Exercise directions
Begin at the line containing "Click the Escala vertical input field" and copy exactly through the last line of the listing, skipping every picture.

Records for the exercise
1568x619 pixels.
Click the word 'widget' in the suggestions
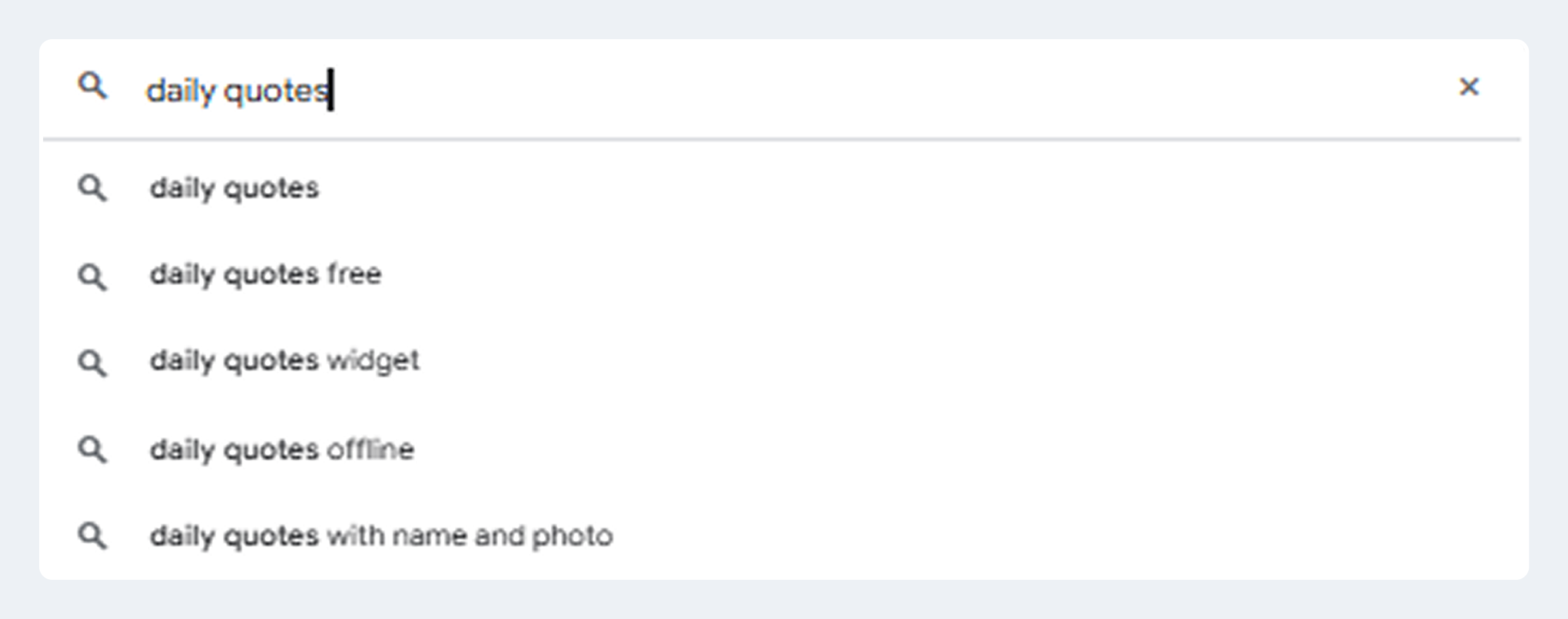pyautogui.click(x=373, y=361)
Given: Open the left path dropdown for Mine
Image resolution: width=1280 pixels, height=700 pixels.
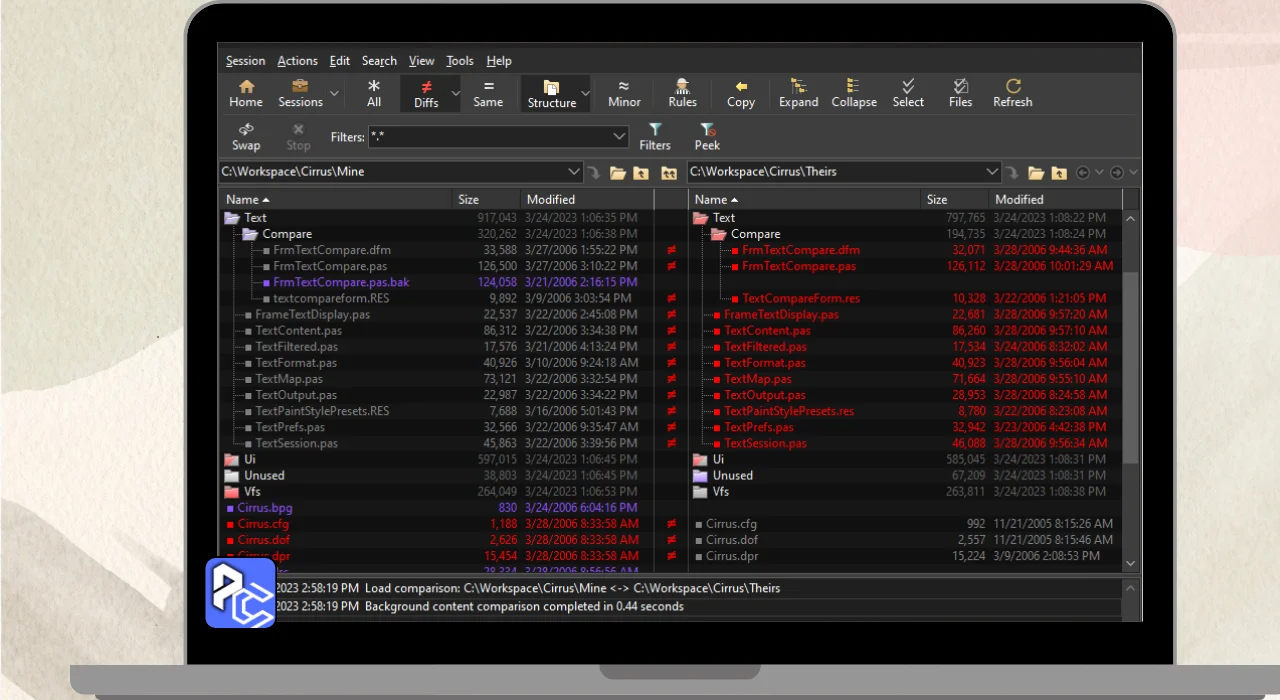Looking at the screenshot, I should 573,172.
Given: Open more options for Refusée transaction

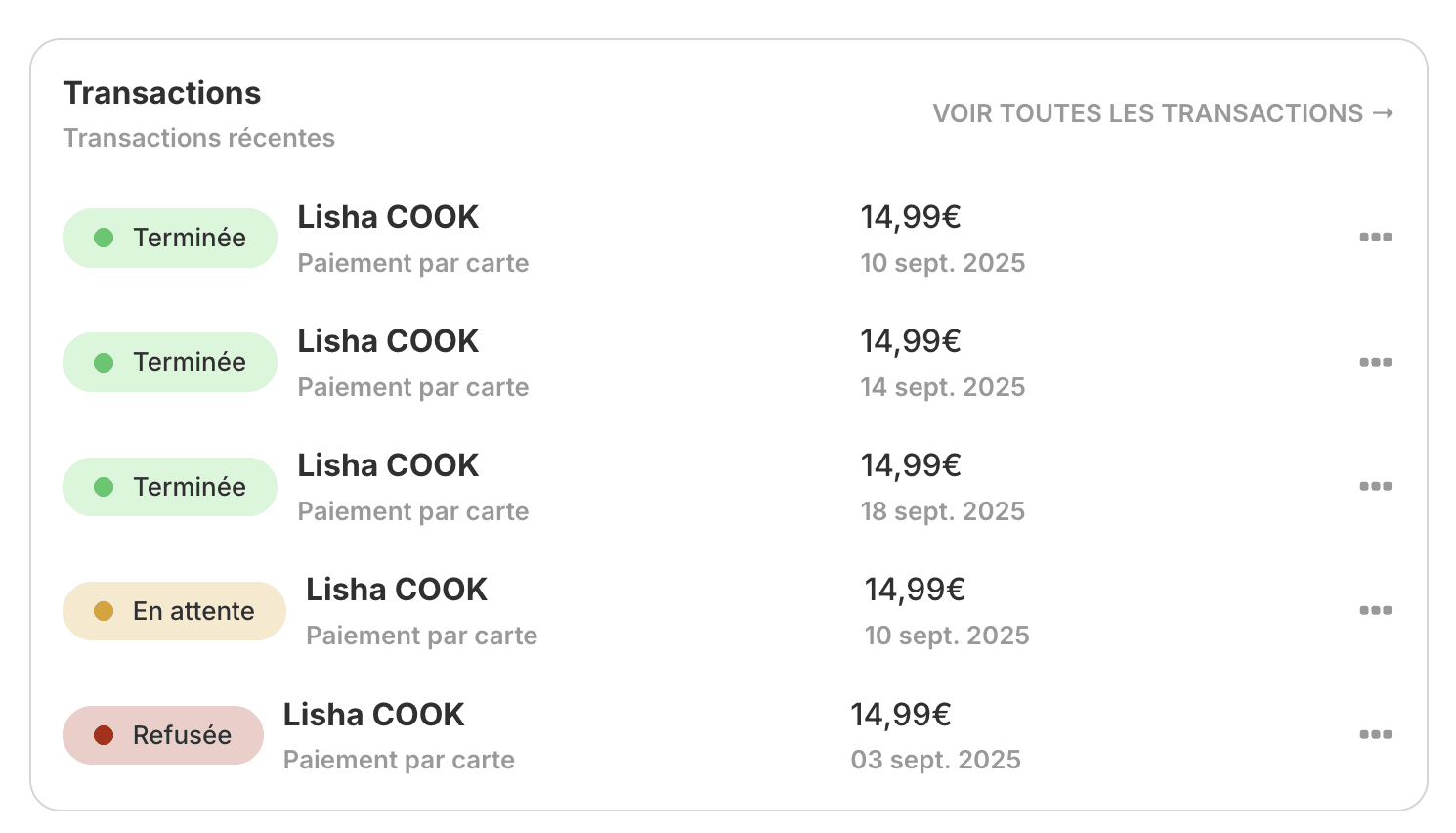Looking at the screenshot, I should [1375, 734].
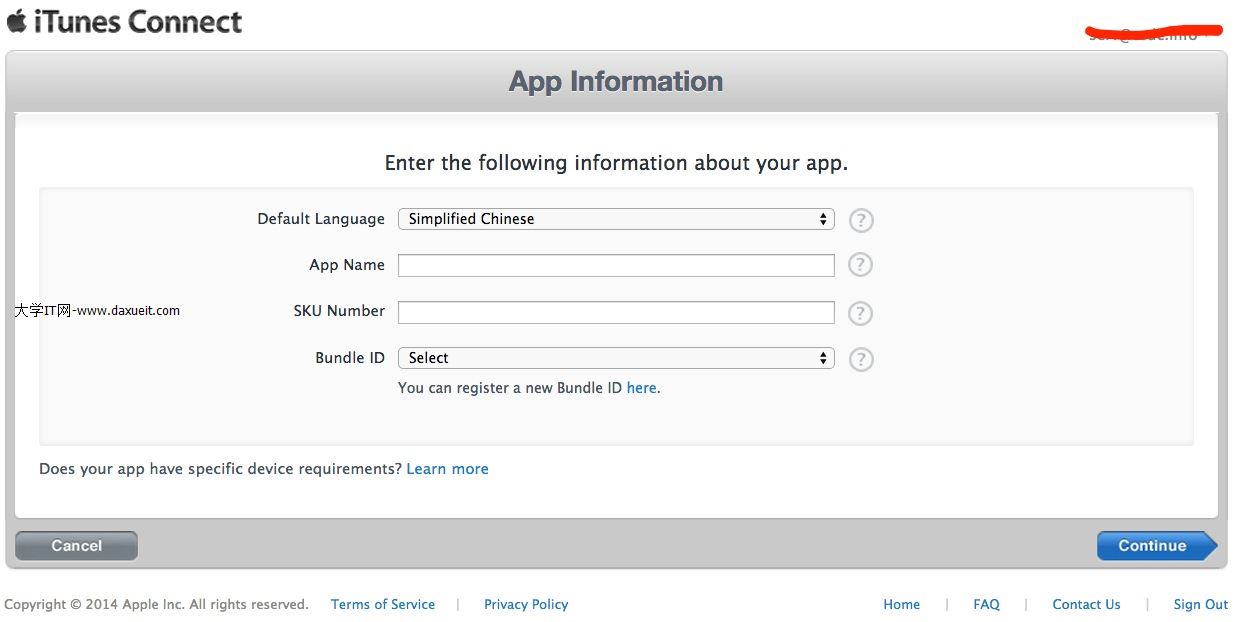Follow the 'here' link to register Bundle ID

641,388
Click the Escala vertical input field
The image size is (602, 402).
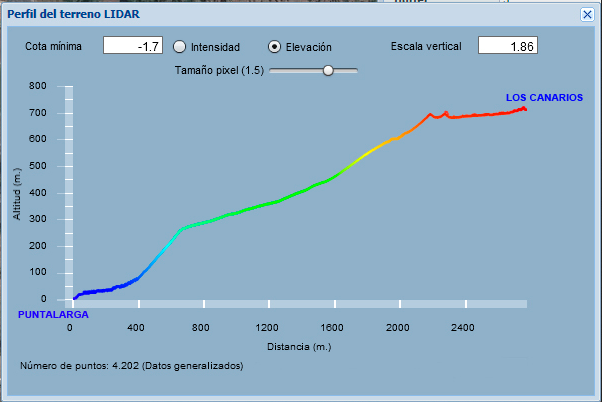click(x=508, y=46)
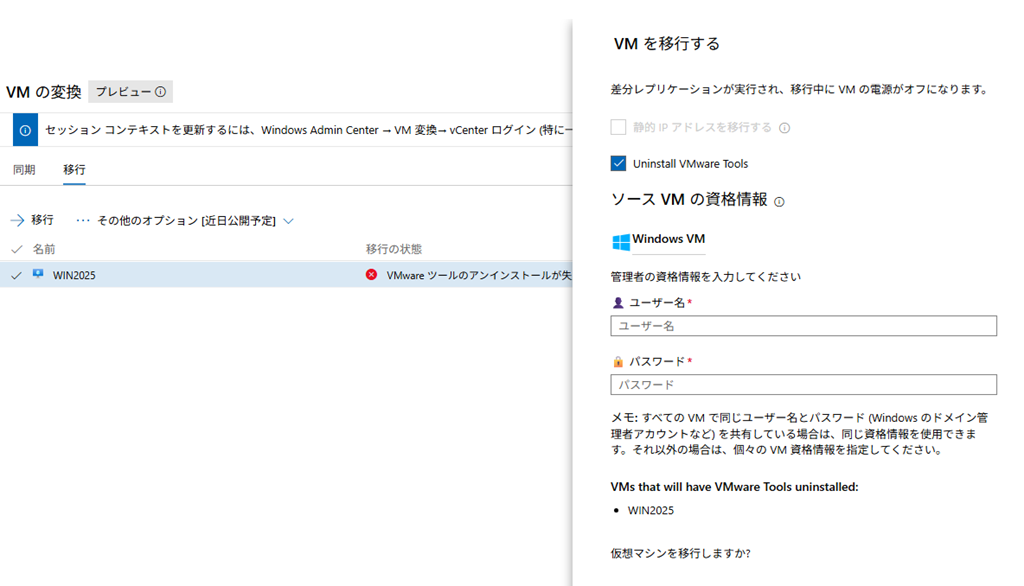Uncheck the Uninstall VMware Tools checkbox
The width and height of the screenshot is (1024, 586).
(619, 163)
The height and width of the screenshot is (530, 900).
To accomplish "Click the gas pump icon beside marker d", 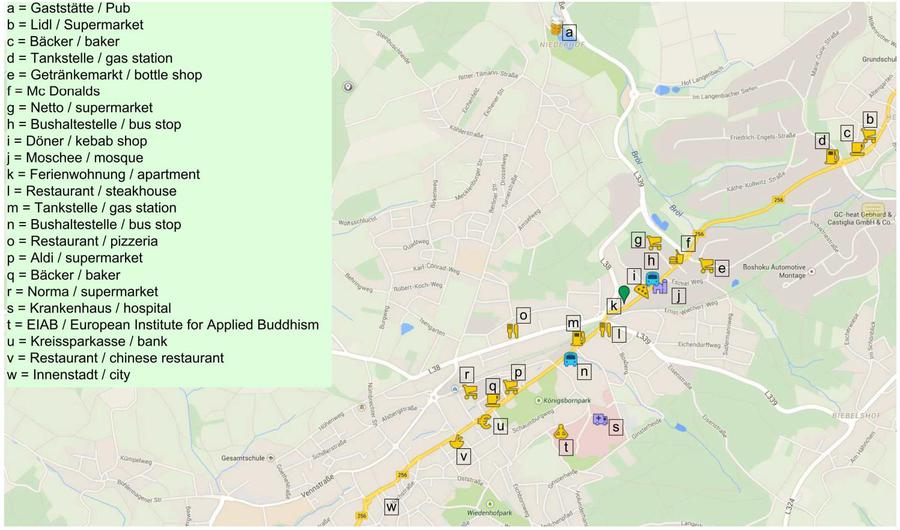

Written answer
Click the Escala vertical input field
The image size is (602, 402).
click(x=508, y=46)
Uncheck the Uninstall VMware Tools checkbox
The width and height of the screenshot is (1024, 586).
(619, 163)
The height and width of the screenshot is (530, 900).
To accomplish "Click the gas pump icon beside marker d", 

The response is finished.